As the state Legislature and State University System explore new ways to determine the allocation of budgets to higher education, administrators at USF are looking at new methods for allotting budgets as well – ones that would place greater responsibility on each college to generate its own funds through enrollment and entrepreneurial ways of revenue generation.
At a Faculty Senate meeting last week, College of Arts and Sciences Dean Eric Eisenberg and Vice President for Business and Finance Nick Trivunovich announced that with the approval from the president, the university would be moving forward with “the process of figuring out the nuts and bolts,” of a modified “USF version” of a Responsibility Centered Management (RCM) system.
RCM, a budgeting system used since the 1970s at several universities across the country, including the University of Pennsylvania, Duke, Harvard, Kent State, Ohio State, Indiana University and the University of Florida, consists of designating the responsibility of budgeting to smaller units – namely colleges.

# Supplied information
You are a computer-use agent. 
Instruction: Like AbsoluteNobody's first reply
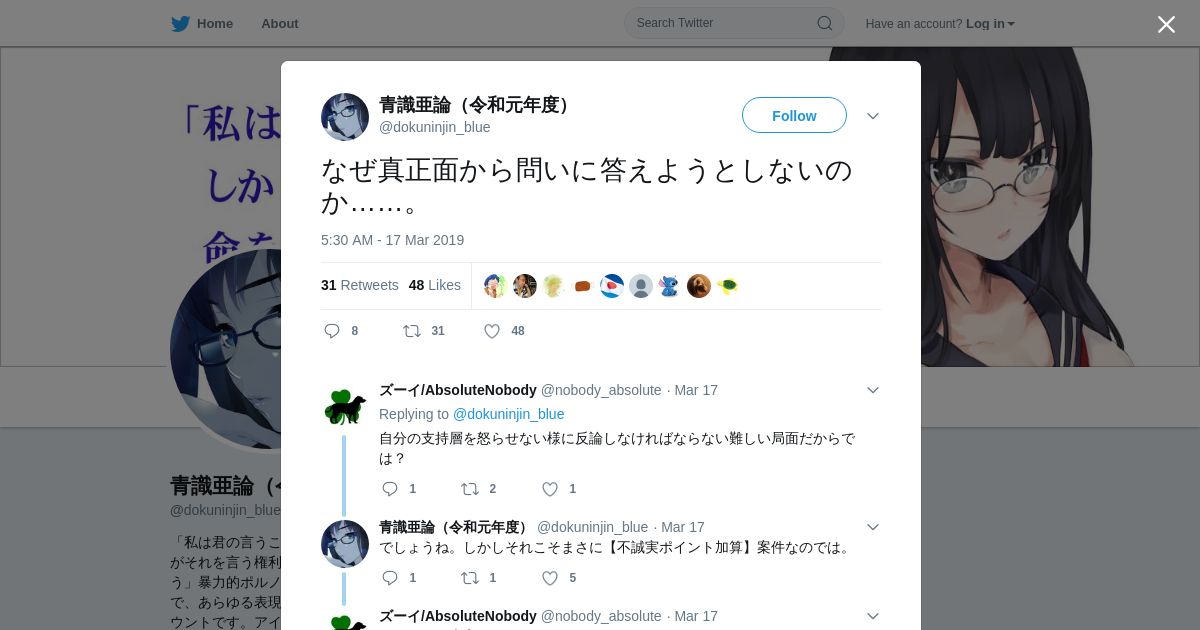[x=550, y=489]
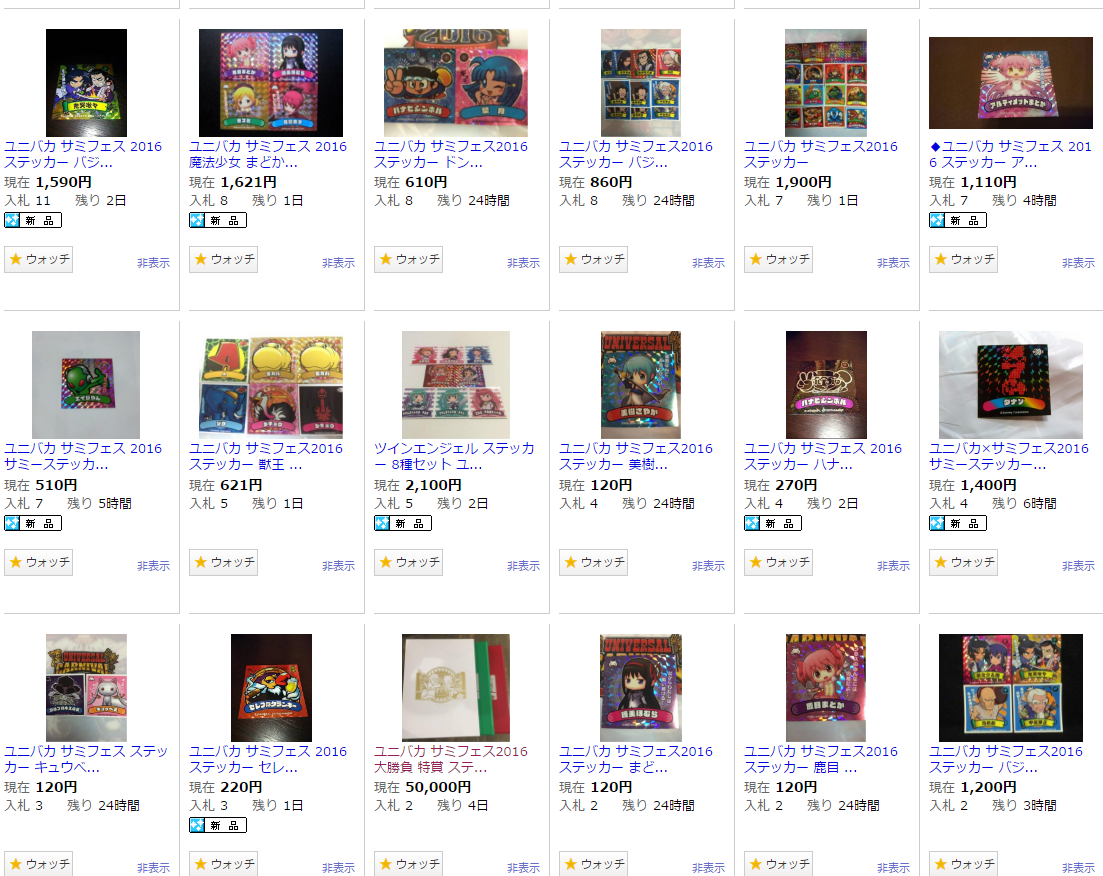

# List of tasks
a. In the passage on USF budgeting, how would the new budgeting methods under consideration change where each college's money comes from?
b. In the USF budgeting passage, who announced at last week's Faculty Senate meeting that the university would move forward with a modified RCM system?
c. Which universities does the USF budgeting passage name as having used RCM?

# Expected answers
a. The methods would give each college greater responsibility for generating its own funds. Colleges would raise that revenue through enrollment and through entrepreneurial means.

b. College of Arts and Sciences Dean Eric Eisenberg and Vice President for Business and Finance Nick Trivunovich.

c.
- University of Pennsylvania
- Duke
- Harvard
- Kent State
- Ohio State
- Indiana University
- University of Florida